Il était 14 heures quand l'avion transportant le couple présidentiel tanzanien et sa suite a atterri sur le tarmac de l'aéroport de Hahaya. Le président Kikwete a été accueilli par le chef de l'Etat et entouré de ses deux vice-présidents Idi Nadhoim et Ikililou Dhoinine. Une foule nombreuse composée d'autorités politiques, de diplomates, de cadres, de représentants de la notabilité et de la communauté tanzanienne aux Comores était également présente pour accueillir l'hôte de marque. Il y a eu aussi la présence du chef de l'exécutif de Ngazidja et de l'ancien président de l'Union, Azali Assoumani.

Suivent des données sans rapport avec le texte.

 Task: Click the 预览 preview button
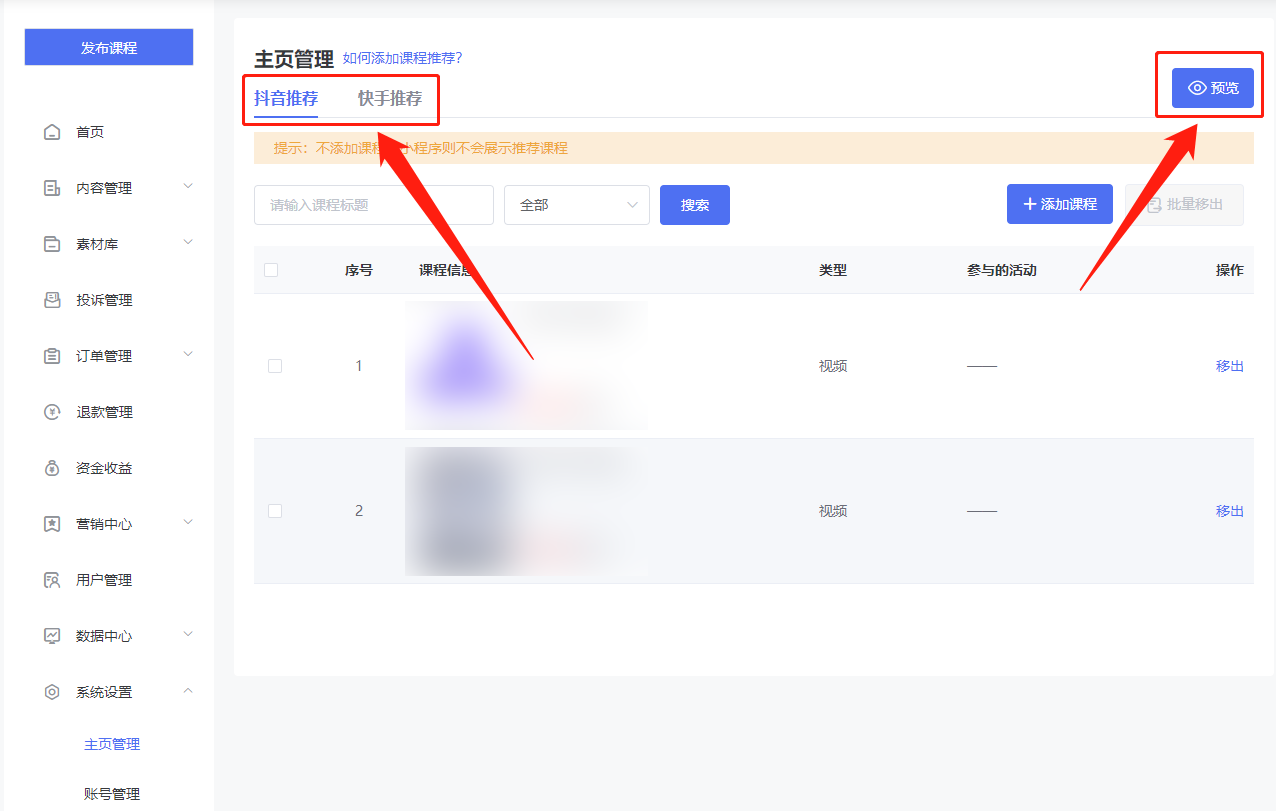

Aussitôt après les honneurs militaires et le salut aux drapeaux, les deux présidents ont pris un bain de foule avant de quitter l'aéroport. Après être installé à l'hôtel Itsandra beach, le président Kikwete sera reçu par le chef de l'Etat Ahmed Abdallah Sambi à son palais de Beit Salam avant de se rendre ensemble, à 17 heures, au grand rassemblement populaire organisé, à cette occasion, au palais du peuple de Hamramba.
Comme à l'aéroport, trois heures auparavant, la salle de spectacle du palais et le grand hall d'entrée ont eu du mal à contenir le public venu rendre hommage à cet ami des Comores.

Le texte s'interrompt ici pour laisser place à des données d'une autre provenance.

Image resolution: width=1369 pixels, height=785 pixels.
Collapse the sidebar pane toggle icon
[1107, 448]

Le premier intervenant, le cadi Said Mohamed Athoumani, a souhaité la bienvenue au président Jakaya Mrisho Kikwete et sa délégation avant d'exprimer toute la gratitude du peuple comorien pour l'aide considérable que la Tanzanie a apporté pour la libération de Ndzuwani. S'exprimant en parfait Swahili, il a évoqué le rapprochement des peuples tanzanien et comorien et a conclu : “Vous êtes dans votre seconde patrie”.
Le président Sambi insistera sur le fait que “les Comoriens d'hier comme ceux d'aujourd'hui et de demain n'oublieront jamais ce que vous avez fait pour leur pays”. Selon le chef de l'Etat, “ce passage de l'histoire sera écrit en lettres d'or sur des pages en argent”, pour démontrer l'importance de l'engagement du président tanzanien lors de la recherche d'une solution à la situation de sécession que traversaient les Comores. Il saisira l'opportunité pour adresser des remerciements particuliers à l'Ua pour avoir donné un avis favorable à la Tanzanie et tous les pays du continent qui étaient disposés à soutenir l'effort de vaincre la rébellion de Ndzuwani. Enfin, il a salué la Tanzanie pour son rôle actif à l'adoption, au dernier sommet de l'Ua, de la résolution condamnant le référendum de la France dans l'île comorienne de Mayotte.
Le président Jakaya Mrisho Kikwete, pour sa part, a rappelé à l'assistance qu'il est à sa deuxième visite aux Comores car il était déjà venu en tant que ministre des Affaires étrangères dans le cadre de la crise anjouanaise. Il révélera que beaucoup de citoyens tanzaniens ont des liens de sang avec les Comores, notamment des personnes occupant de fonctions d'Etat en Tanzanie. D'où l'intérêt de soutenir un peuple de même sang et partageant l'histoire de la civilisation. Jakaya déclarera que l'objet de sa visite est de renforcer les liens entre les deux pays. Une volonté qui se concrétisera par l'ouverture prochaine d'une représentation diplomatique de la Tanzanie à Moroni et la signature d'accord de coopération afin de créer un meilleur cadre dans les échanges.
Avant de finir son adresse, le chef de l'Etat tanzanien a fait une leçon de moral aux politiciens comoriens en leur rappelant que la paix et la stabilité du pays est entre leurs mains. Ils doivent s'asseoir, discuter et s'entendre sur toutes les questions ayant trait à la vie de la nation. “Le contraire instaurera le désordre et le chaos dans le pays”.
Après le rassemblement de Hamramba, le président Kikwete a visité le siège de la banque tanzanienne aux Comores, Exim-bank, et le Centre national de documentation et de recherche scientifique (Cndrs) pour le vernissage de l'exposition sur l'histoire de l'armée. Ce mercredi, il participe à la célébration du premier anniversaire, à Mutsamudu, de la libération de Ndzuwani.